This note explains how to work with git. It is based on the Git book.1

Turning a Folder into Git

Go to the folder and run:

git init

Then add some files:

git add *.txt
git add README
git commit -m 'initial project version'

Add some stuff to .gitignore:

*~
posts/

Now you can do the usual ‘git commit -a’ to stage and commit modified files. Git add of course adds files to the staging area. List all tracked files with:

 git ls-tree -r master --name-only

Using Git to Correct Mistakes

Since git is version control and not backup, using a remote directory is not necessary. If a file is commited, it can be reversed to that state.

Viewing What Went Wrong

Running ‘git log’ will list previous commits, ‘git log –stat’ gives stats of insertions and deletes. List the diff of the last two commits with:

git log -p -2

View branches and merges in the last two weeks that inserted or modified a certain stringwith:

git log --pretty=format:"%h %s" --graph --since=2.weeks -Sfunction_name

Undoing Things

One of the few times you can lose data in Git is when you want to undo an undo. Be aware!

Soft Cases

If you committed but want to change the commit message or add a file you forgot, use:

git commit --amend

If you staged a file and want to unstage it, use:

git reset HEAD <file>

These commands are soft because they only touch your staging area, not your working directory. Now let’s look at hard cases that changes you actual files.

Hard Cases

One of the most common cases will be to revert changes made to a file back to the last committed version. Do that with:

git checkout -- <file>

Notice that this is a hard change — any changes you make to that file is gone becuase Git just copied the committed file in its place. If you want to keep other versions but undo them for now, you have to get into stashing and branching. As a general rule, anything you ever committed is safe for ever. Uncommitted modifications are the dangerous ones.

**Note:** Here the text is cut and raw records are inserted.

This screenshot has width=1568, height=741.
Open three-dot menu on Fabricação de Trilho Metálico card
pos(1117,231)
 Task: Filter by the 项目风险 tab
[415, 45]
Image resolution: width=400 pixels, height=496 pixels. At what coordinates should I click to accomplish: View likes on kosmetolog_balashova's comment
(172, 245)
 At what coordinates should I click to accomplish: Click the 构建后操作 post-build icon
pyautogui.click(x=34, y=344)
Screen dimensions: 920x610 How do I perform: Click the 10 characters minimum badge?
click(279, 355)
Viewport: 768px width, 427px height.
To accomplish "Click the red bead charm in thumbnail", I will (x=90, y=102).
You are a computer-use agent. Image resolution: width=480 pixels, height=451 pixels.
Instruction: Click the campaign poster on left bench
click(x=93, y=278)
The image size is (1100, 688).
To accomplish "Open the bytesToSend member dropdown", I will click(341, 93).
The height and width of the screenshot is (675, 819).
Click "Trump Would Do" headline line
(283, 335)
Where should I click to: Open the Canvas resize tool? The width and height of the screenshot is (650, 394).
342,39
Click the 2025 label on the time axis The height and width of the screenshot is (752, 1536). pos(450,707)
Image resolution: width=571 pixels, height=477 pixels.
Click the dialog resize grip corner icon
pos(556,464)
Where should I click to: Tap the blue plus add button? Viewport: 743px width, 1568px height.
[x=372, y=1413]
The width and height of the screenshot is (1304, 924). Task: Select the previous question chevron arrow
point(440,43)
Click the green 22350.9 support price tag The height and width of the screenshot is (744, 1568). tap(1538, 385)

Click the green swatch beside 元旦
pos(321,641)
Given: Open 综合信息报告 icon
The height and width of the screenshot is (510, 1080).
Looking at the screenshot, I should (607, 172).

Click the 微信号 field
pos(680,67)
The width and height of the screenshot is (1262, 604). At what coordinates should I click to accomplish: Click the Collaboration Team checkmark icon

Adding a remote repository

Tracking and Fetching

Add a remote directory with

git remote add [shortname] [url]

Now you can use ‘git fetch’ to get the changes from that directory. ‘git pull’ fetches and merges the changes. Be careful with that command!

You can show configured information about remote repositories that you are tracking with:

± git remote show origin
* remote origin
  Fetch URL: https://github.com/blay/minimal-mistakes.git
  Push  URL: https://github.com/blay/minimal-mistakes.git
  HEAD branch: master
  Remote branches:
    gh-pages tracked
    master   tracked
  Local branch configured for 'git pull':
    master merges with remote master
  Local ref configured for 'git push':
    master pushes to master (fast-forwardable)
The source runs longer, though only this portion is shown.